Revolutionizing Autonomy: CNNs in Self-Driving Cars
Latest   Machine Learning

Revolutionizing Autonomy: CNNs in Self-Driving Cars

Last Updated on May 13, 2024 by Editorial Team

Author(s): Cristian Rodríguez

Originally published on Towards AI.

Photo by Erik Mclean on Unsplash

This article uses the convolutional neural network (CNN) approach to implement a self-driving car by predicting the steering wheel angle from input images of three front cameras in the car’s center, left, and right. The architecture of the model used was developed by NVIDIA for its autonomous navigation system called DAVE-2. The CNN is tested on the Udacity simulator.

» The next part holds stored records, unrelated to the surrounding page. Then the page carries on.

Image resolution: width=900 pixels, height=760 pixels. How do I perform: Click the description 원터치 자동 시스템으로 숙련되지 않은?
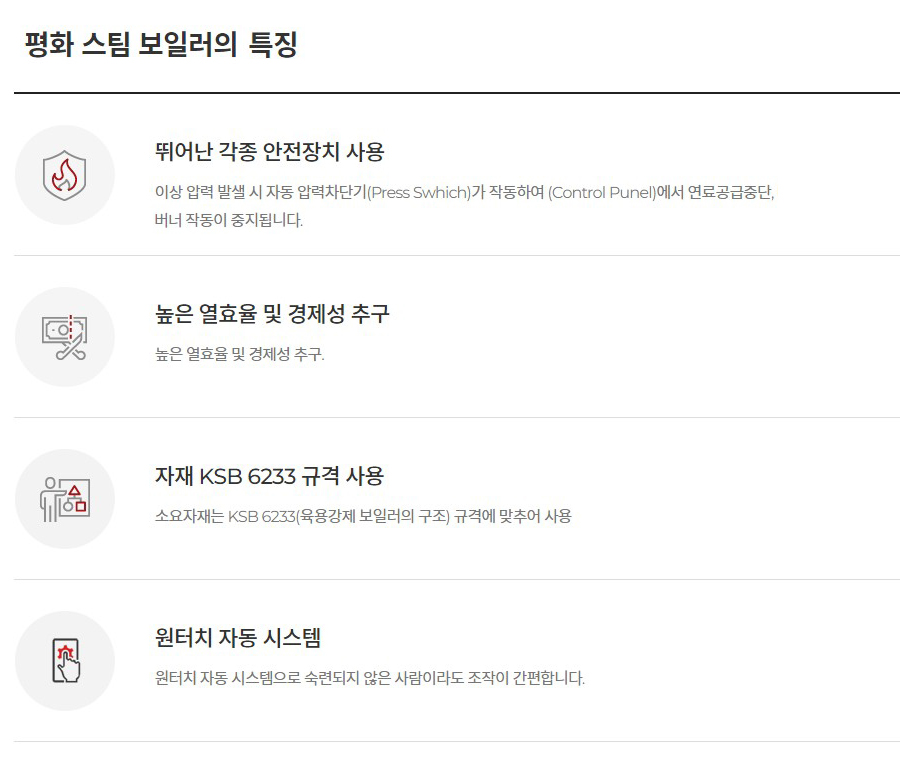370,678
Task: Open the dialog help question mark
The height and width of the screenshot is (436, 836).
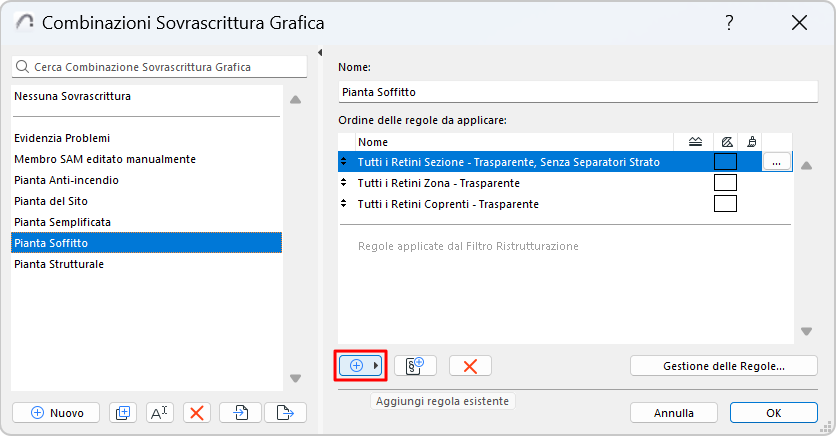Action: pos(730,23)
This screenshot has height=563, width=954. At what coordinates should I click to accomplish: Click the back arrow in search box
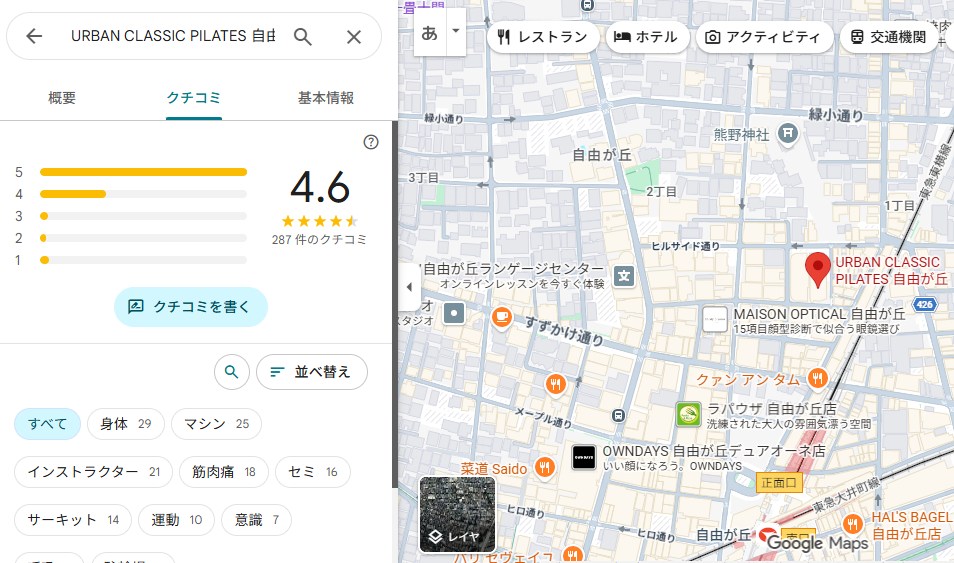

Self-driving cars can sense their surroundings and move independently through traffic and other obstacles without human input [1]. The usage of autonomous vehicles (AVs) has become a leading industry in almost every area of the world. Over the years, faster and more valuable vehicles have been produced, but in our accelerated world with more and more cars, unfortunately, the number of accidents has increased. In most cases, accidents are the fault of the human driver. Therefore, they could be theoretically replaceable with the help of self-propelled cars [2]. Many relevant companies like Waymo, Zoox, NVIDIA, Continental, and Uber are developing this product. With this type of car, the safety, security, and efficiency of automotive transportation are increased, and human errors can be mitigated while the drive is made to its best [1].

Like humans, AVs rely on various sensor technologies to perceive the environment and make logical decisions based on the gathered information. The most common types of AV sensors are RADAR, LiDAR, ultrasonic, camera, and global navigation systems [3].

The Advanced Driver Assistance System (ADAS) is a sis-tiered system that categorizes the different levels of autonomy. It ranges from vehicles that are solely human-driven to those that are entirely autonomous, as shown in Figure 1.

Figure 1. Levels of Autonomy. [3]

Convolutional Neural Networks (CNNs)

The first work on modern CNNs occurred in the 1990s, inspired by the neocognitron. Yann LeCun et al., in their paper “Gradient-Based Learning Applied to Document Recognition,” demonstrated that a CNN model that aggregates more straightforward features into progressively more complicated features can be successfully used for handwritten character recognition [4].

A CNN is a neural network with one or more convolutional layers and is used mainly for image processing, classification, segmentation, and other auto-correlated data. Before the adoption of CNNs, most pattern recognition tasks were performed by hand during the initial feature extraction stage, followed by a classifier. With the advancement of CNNs, it has become possible for features to be learned automatically from training examples, surpassing human performance on standard datasets [5].

The CNN approach is compelling in image recognition tasks because the convolution operation captures 2D images. Also, using the convolution kernels to scan an entire image requires relatively few parameters to learn compared to the total number of operations [5].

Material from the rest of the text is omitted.